RoSa vzw licht elke twee weken een specifiek gendergerelateerd thema uit of bespreekt de genderdimensie van een actueel thema. Deze week belichten we de structurele genderongelijkheid in de filmindustrie, de lange weg naar inclusieve representatie op het scherm, en het verband tussen beiden.
Gepubliceerd op 06/05/2021
Actrice Frances McDormand op de uitreiking van de Oscars in 2021, met regisseur Chloe Zhao op de achtergrond - beiden winnaars.
Bron foto: eigen screenshot
2020 was een goed Oscarjaar wat betreft respect voor diversiteit en inclusie: voor het eerst won een vrouw van Aziatische afkomst de Oscar voor beste regie. Chloé Zhao is nog maar de tweede vrouw die deze prijs in ontvangst mag nemen. In 93 jaar Oscargeschiedenis zijn er in totaal nog maar zeven vrouwen genomineerd voor beste regie, waarvan twee dit jaar. Niet toevallig kondigde de Academy, die de Oscars uitreikt, vorig jaar diversiteitseisen aan, aan de hand waarvan ze vanaf nu producties evalueren en al dan niet nomineren.
Zhao werd eerder dit jaar ook tot beste regisseur van 2020 bekroond bij de Golden Globes, die andere belangrijke Amerikaanse filmprijzen, en bij de Britse BAFTA Awards. Ook wat de Golden Globes betreft, was ze nog maar de tweede vrouw ooit, en de eerste van Aziatische afkomst. De BAFTA’s deden het qua diversiteit in de nominaties in het algemeen zeer goed, een enorme verbetering ten opzichte van het vorige jaar. Er waren onder andere meer vrouwelijke dan mannelijke regisseurs genomineerd, en acteurs van kleur waren in de meerderheid in alle acteercategorieën.

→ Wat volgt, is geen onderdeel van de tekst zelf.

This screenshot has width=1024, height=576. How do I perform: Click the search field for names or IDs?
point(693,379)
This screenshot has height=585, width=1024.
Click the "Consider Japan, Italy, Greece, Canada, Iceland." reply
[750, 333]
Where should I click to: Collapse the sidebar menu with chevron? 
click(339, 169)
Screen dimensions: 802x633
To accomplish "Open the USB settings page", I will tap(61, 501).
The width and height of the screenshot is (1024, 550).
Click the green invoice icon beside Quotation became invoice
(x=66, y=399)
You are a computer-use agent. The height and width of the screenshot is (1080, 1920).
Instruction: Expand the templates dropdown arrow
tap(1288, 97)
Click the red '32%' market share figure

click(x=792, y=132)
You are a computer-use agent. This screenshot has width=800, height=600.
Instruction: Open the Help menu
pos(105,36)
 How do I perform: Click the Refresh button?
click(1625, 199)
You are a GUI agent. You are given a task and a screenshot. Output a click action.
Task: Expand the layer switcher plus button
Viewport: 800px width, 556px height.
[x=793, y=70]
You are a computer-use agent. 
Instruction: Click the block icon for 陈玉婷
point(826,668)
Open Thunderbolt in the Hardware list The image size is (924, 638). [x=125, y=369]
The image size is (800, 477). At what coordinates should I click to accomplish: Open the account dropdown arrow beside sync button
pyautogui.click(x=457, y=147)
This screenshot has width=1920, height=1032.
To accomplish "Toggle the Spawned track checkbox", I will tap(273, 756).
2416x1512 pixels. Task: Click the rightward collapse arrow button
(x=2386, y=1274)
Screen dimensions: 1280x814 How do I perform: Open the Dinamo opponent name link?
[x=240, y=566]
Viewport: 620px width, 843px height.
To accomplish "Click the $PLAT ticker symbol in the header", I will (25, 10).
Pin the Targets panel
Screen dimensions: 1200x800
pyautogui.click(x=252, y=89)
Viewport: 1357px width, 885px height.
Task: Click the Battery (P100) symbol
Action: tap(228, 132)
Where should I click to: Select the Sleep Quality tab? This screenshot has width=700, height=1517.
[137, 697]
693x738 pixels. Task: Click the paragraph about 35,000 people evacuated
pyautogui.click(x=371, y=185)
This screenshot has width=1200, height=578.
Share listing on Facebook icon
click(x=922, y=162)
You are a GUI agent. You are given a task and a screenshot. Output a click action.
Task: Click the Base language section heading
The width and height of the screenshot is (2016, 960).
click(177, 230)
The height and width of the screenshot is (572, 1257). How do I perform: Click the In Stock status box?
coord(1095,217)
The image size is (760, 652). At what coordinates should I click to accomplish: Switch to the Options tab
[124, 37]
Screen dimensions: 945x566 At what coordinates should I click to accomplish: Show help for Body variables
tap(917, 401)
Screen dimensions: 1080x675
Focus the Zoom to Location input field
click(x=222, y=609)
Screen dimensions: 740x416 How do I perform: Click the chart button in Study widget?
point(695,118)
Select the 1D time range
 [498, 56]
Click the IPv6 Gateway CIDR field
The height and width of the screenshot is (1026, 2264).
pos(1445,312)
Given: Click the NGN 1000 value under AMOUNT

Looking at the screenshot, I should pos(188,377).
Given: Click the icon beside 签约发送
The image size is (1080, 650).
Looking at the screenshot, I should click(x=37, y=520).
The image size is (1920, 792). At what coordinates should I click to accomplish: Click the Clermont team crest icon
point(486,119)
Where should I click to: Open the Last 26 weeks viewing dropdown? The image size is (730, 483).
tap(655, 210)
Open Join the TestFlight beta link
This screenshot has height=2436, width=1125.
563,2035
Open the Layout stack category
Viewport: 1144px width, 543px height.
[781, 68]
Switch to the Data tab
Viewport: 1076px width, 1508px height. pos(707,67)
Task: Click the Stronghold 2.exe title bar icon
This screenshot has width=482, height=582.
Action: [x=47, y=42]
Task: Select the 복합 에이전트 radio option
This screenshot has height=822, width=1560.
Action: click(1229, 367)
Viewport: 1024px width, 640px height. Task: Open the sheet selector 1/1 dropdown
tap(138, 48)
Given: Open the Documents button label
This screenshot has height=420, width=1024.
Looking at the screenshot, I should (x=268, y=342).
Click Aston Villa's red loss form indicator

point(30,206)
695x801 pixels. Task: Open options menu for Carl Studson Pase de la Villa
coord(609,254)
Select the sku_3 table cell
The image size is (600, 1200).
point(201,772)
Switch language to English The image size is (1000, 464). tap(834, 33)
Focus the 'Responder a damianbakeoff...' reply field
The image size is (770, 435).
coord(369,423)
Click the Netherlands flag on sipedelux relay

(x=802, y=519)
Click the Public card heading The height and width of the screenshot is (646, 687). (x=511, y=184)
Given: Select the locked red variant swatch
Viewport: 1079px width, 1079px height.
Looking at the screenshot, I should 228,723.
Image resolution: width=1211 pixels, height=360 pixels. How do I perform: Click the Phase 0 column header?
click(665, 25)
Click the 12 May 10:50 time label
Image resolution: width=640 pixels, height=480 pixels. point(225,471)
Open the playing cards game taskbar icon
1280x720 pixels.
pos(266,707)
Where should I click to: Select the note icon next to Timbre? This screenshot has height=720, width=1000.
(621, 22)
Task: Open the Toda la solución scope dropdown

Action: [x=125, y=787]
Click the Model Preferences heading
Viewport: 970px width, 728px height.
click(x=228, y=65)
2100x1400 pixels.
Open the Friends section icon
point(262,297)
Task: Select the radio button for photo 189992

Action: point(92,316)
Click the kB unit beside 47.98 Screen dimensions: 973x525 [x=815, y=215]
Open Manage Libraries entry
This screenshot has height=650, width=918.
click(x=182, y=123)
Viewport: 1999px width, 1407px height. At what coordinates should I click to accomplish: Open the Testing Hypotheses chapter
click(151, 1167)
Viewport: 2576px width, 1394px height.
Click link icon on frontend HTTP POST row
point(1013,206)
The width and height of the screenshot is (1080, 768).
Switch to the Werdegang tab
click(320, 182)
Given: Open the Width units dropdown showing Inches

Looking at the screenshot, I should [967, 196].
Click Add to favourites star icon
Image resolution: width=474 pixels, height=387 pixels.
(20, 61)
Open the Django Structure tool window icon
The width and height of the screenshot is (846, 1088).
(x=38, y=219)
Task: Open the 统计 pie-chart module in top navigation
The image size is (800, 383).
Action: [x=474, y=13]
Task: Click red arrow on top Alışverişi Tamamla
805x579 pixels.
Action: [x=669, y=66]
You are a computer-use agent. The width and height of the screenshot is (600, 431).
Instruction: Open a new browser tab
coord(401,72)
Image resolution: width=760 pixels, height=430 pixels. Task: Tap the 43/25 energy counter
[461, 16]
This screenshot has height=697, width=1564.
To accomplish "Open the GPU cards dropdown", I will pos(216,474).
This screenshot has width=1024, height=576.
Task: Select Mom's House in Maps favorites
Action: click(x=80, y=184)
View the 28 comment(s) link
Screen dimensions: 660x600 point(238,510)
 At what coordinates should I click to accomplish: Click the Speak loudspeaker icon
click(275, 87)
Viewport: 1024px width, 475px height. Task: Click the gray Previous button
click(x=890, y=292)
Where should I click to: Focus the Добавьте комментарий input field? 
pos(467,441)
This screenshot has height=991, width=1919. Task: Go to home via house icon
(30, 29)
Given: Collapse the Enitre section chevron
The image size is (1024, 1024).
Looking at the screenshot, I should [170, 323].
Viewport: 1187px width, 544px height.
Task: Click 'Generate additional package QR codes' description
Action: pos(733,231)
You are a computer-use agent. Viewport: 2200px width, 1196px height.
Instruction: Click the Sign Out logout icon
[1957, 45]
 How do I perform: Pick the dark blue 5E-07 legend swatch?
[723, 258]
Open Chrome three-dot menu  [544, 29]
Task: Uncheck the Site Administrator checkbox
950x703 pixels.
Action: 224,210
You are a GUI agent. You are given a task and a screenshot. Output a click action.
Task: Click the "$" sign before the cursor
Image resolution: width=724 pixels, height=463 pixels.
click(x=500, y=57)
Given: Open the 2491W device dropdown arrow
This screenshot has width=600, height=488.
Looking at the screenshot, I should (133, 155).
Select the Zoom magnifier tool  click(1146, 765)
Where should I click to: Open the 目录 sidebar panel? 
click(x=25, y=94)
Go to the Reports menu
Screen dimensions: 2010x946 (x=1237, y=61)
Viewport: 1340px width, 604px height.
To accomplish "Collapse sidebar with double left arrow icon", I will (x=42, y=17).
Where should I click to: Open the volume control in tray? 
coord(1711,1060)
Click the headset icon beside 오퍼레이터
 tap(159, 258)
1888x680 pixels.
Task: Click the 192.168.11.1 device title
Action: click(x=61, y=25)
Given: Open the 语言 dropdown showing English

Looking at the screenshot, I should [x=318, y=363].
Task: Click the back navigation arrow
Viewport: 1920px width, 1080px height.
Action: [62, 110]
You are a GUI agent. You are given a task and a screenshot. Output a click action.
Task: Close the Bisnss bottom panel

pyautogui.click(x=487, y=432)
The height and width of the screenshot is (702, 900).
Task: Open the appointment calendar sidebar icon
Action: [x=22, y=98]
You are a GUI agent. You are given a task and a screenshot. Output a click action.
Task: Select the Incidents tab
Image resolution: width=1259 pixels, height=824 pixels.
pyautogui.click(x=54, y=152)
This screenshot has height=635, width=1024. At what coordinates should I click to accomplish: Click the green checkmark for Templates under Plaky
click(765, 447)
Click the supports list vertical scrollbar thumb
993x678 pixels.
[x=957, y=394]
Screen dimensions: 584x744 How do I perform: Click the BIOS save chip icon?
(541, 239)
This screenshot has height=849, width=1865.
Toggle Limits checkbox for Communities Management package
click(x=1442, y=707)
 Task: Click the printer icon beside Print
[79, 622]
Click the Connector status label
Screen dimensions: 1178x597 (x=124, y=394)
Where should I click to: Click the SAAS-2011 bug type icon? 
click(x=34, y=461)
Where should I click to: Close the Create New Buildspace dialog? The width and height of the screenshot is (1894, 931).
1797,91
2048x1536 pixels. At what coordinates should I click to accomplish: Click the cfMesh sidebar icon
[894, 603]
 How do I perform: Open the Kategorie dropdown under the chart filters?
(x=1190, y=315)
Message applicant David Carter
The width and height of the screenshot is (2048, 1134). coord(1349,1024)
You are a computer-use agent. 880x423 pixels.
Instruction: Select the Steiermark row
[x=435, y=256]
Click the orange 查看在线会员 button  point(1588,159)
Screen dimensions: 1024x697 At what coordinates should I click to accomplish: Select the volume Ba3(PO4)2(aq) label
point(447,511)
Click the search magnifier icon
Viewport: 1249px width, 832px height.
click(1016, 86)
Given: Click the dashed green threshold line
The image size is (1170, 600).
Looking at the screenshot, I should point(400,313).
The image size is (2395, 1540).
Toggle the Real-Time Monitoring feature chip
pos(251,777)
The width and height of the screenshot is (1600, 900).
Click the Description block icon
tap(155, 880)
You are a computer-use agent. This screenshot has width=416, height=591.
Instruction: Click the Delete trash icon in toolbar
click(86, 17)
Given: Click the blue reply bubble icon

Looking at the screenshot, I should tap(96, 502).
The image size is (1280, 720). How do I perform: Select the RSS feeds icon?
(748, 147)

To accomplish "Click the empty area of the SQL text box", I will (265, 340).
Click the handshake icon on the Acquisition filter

Prestigieuze filmprijzen wereldwijd nemen inclusiviteit en gelijkheid kortom steeds serieuzer, en dat is nodig, want de filmindustrie evolueert in het algemeen zeer traag wat betreft gendergelijkheid en diversiteit. Gezien de systemische ongelijkheid in de filmwereld zijn prijzen meer dan symbolische kwesties: ze kunnen rolmodellen creëren, en op die manier nieuwe kansen voor nieuwe generaties. Diversiteit in rolmodellen is cruciaal voor een betere representatie van onze diverse samenleving in de filmindustrie.
Inclusieve representatie is niet alleen van belang vóór, maar ook achter de schermen van de filmwereld, met een duidelijk verband tussen beide niveaus. Het verband tussen een vrouwelijke regisseur of scenarioschrijver en een meer genderinclusieve representatie op het scherm wordt onder meer in dit recente rapport van het Amerikaanse Center for the Study of Women in Television and Film toegelicht. Wanneer mannen meer of zelfs alle beslissingen nemen, worden er ook meer films met mannen in de hoofdrol en mannen als drijvende kracht gemaakt, en zullen vrouwen via een sterke male gaze (een heteroseksueel mannelijke, vaak objectiverende blik) in beeld komen, bijvoorbeeld als passief object van de mannelijke begeerte. Zoals we in een vorige nieuwsbrief schreven geldt die gender bias ook voor de filmjournalistiek: recensies zijn nooit objectief en dus zeker niet onschuldig als het aankomt op inclusie en diversiteit.
Net als de samenleving in het algemeen, heeft de filmsector af te rekenen met een behoorlijke portie genderongelijkheid en seksisme. Op dit moment zijn mannen nog steeds oververtegenwoordigd in posities gerelateerd aan invloed, macht en publieke zichtbaarheid, wat zorgt voor ongelijkheid in de verdeling van schermtijd, zichtbaarheid en erkenning. Deze structurele ongelijkheid pleit trouwens tegen het gebruik van genderneutrale prijzen in de filmwereld: “Als er doorheen de filmgeschiedenis geen aparte categorie voor actrices geweest zou zijn, zouden vooral mannen met de prijzen gaan lopen,” zegt Inke Gieghase daarover in Knack.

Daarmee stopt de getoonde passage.